*EXERCISE BRIEF*
Type out the lines below exactly, from the first through the line holding "Toggle the Water layer in dropdown", and include no pictures.

Extracted records
┄┄┄┄┄┄┄┄┄┄┄┄┄┄┄┄┄┄┄┄
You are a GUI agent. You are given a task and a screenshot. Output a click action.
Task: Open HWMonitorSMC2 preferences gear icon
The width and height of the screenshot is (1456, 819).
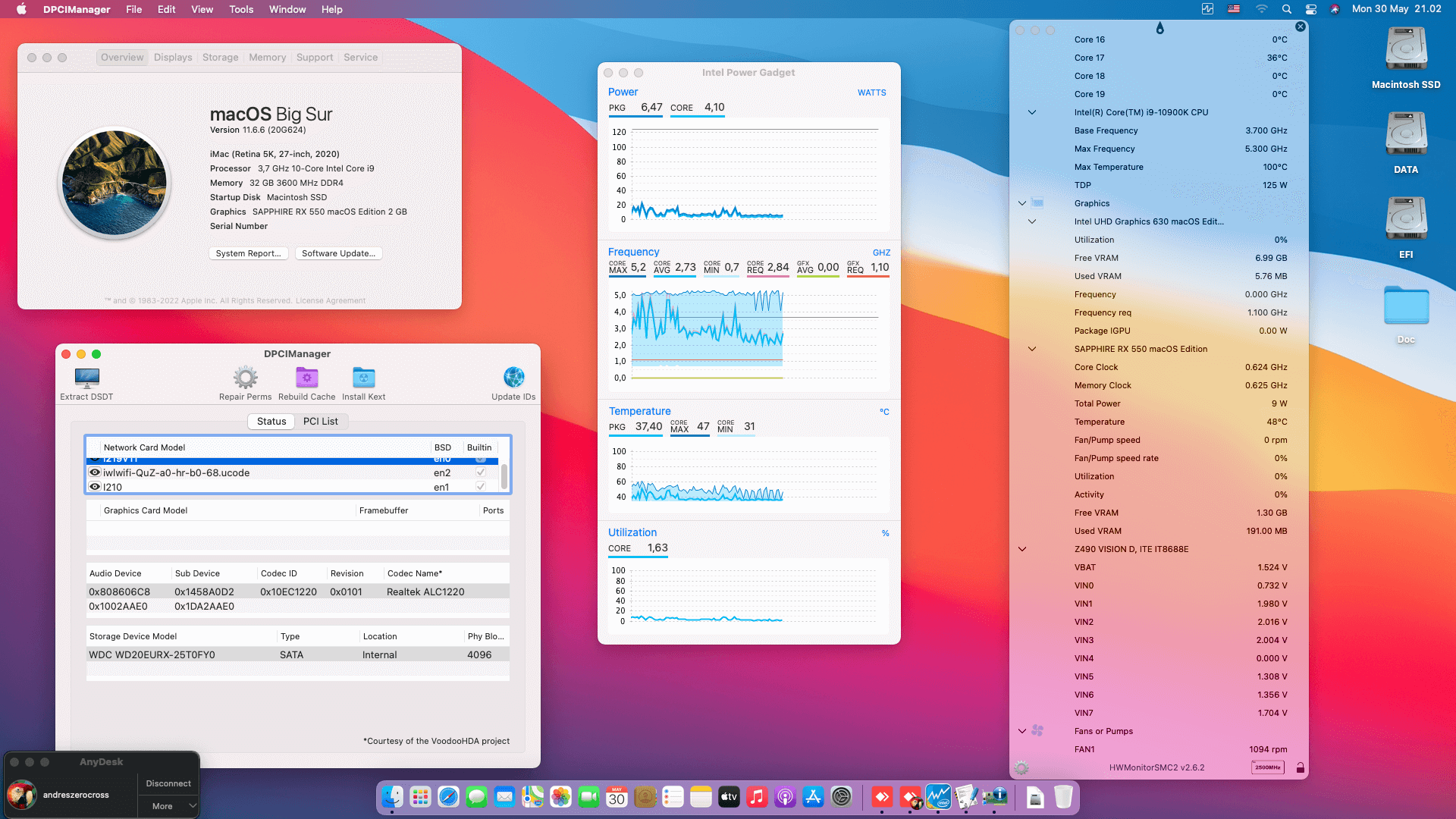(1021, 767)
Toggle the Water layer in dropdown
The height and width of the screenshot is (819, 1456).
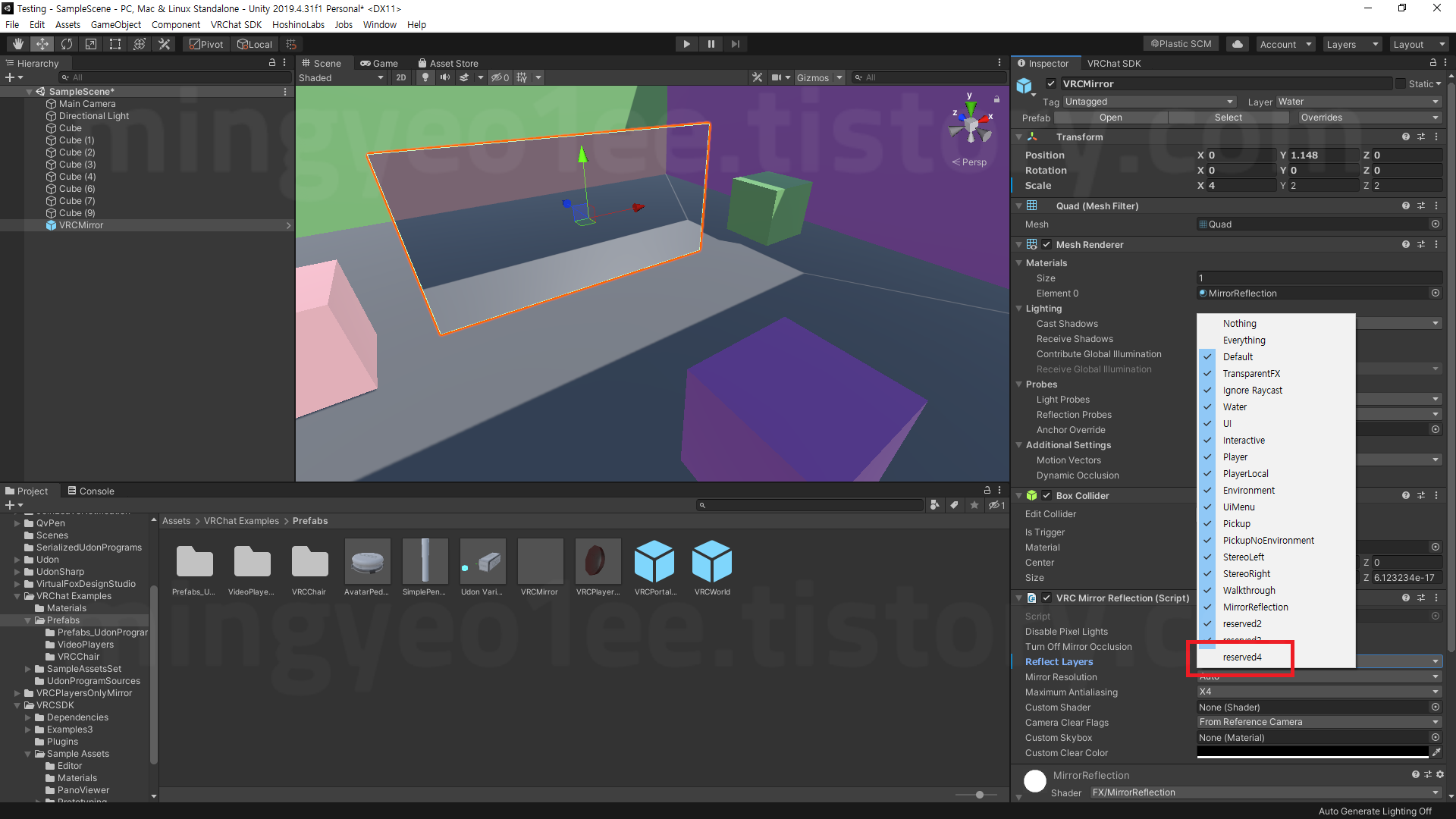pyautogui.click(x=1235, y=407)
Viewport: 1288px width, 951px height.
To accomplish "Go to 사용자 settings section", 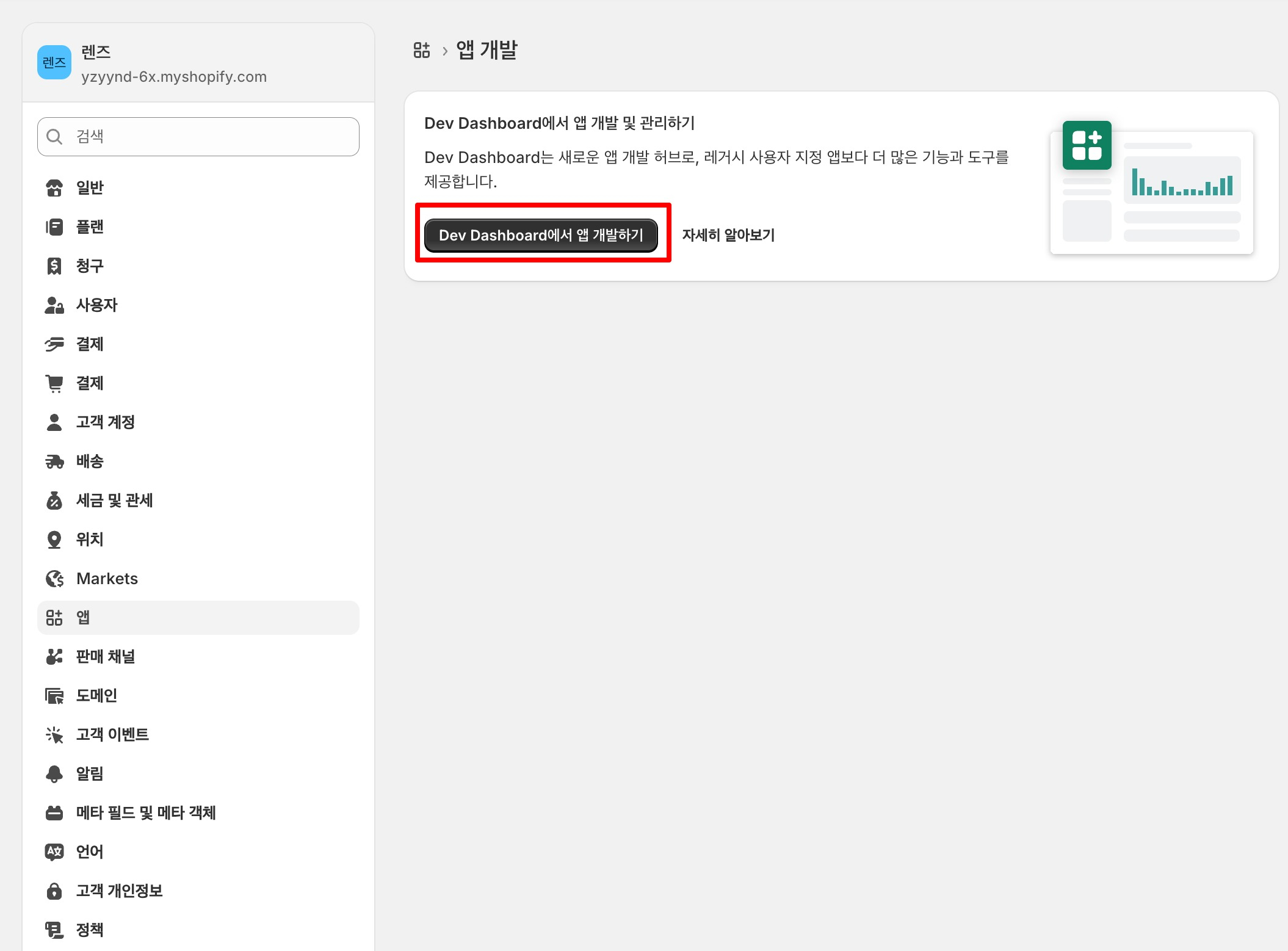I will (96, 305).
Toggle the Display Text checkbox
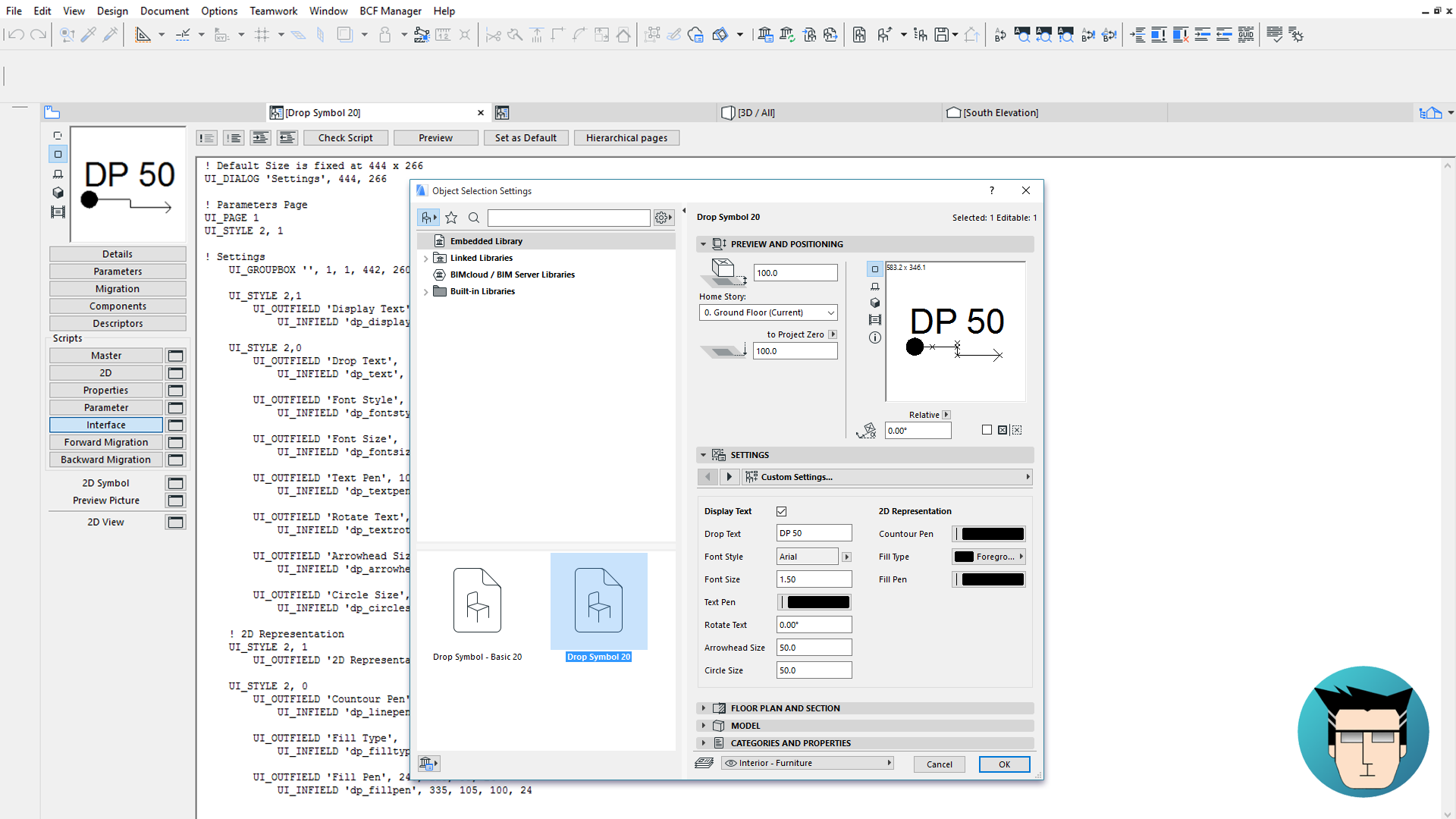1456x819 pixels. [x=782, y=511]
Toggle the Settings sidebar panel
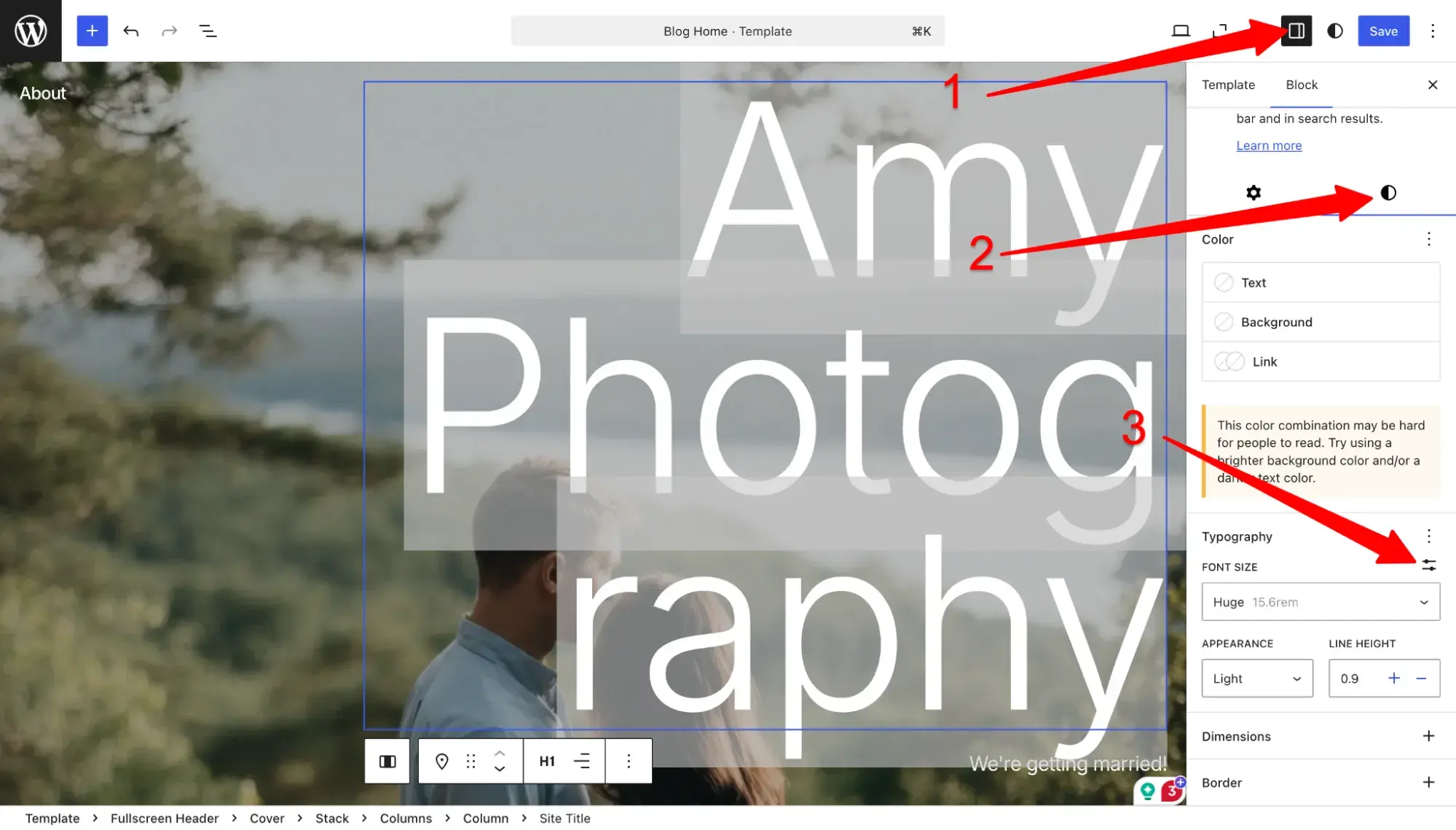Screen dimensions: 1456x830 pyautogui.click(x=1296, y=31)
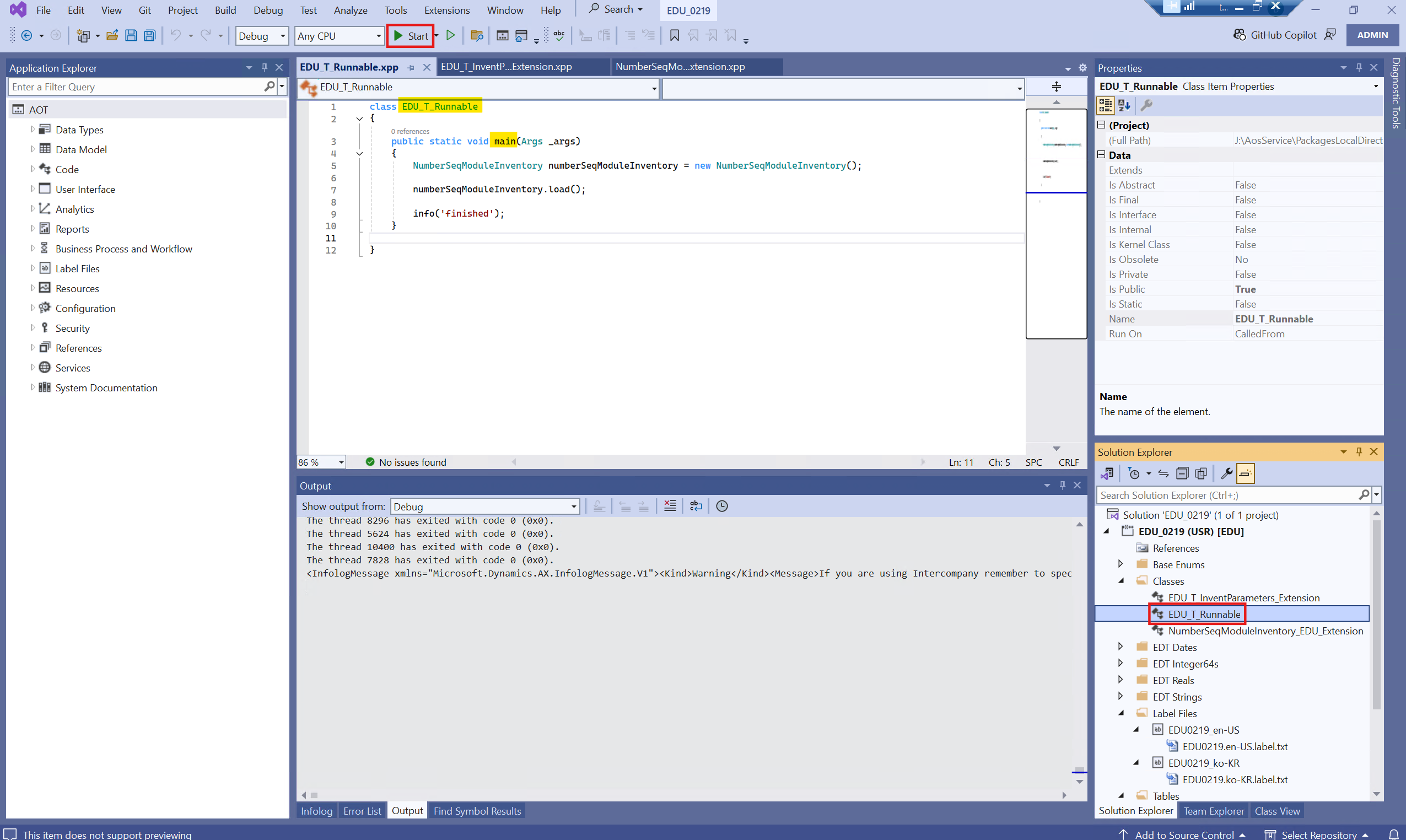Viewport: 1406px width, 840px height.
Task: Click the GitHub Copilot button
Action: click(1276, 35)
┄┄┄┄┄┄┄┄┄┄┄┄┄┄┄┄┄┄┄┄
*SOLUTION FOR THIS PROBLEM*
You are a GUI agent. You are given a task and a screenshot. Output a click action.
Task: Open HWMonitorSMC2 preferences gear icon
The width and height of the screenshot is (1456, 819).
(1021, 767)
Toggle the Water layer in dropdown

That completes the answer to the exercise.